▶ _Source material_
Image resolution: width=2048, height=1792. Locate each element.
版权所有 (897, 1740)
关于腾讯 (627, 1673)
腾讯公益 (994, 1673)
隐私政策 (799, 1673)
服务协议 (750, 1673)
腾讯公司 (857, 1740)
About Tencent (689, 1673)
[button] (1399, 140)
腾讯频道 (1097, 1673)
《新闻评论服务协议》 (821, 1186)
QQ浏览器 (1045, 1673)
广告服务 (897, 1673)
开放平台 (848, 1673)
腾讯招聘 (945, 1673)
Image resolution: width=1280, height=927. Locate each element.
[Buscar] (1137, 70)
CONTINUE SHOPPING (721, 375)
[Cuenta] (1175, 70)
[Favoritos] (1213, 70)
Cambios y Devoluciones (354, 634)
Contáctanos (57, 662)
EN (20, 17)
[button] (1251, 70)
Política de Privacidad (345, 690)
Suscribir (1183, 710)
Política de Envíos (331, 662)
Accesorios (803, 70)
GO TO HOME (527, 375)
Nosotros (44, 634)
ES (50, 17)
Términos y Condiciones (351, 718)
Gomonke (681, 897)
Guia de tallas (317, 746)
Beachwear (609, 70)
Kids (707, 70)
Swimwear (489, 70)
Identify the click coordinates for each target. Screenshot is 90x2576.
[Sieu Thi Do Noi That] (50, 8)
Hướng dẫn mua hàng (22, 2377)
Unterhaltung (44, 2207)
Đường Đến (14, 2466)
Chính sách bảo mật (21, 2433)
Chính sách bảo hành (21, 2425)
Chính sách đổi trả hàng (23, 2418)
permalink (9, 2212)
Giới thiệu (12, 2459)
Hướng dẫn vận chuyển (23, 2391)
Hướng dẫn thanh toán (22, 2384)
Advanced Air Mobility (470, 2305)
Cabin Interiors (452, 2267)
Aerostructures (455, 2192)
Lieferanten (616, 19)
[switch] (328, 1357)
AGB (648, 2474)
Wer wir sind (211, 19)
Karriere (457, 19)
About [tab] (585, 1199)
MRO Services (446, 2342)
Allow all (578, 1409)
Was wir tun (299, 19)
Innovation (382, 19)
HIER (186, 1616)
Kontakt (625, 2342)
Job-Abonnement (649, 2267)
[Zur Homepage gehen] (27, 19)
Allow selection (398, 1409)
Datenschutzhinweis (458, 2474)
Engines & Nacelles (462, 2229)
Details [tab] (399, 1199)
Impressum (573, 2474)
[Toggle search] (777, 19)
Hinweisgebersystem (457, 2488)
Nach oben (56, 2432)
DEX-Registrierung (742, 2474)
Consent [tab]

▶ _Work to complete_
Select all lines in the listing that include the word "Hướng".

▶ _Solution for this exercise_
Hướng dẫn mua hàng (22, 2377)
Hướng dẫn vận chuyển (23, 2391)
Hướng dẫn thanh toán (22, 2384)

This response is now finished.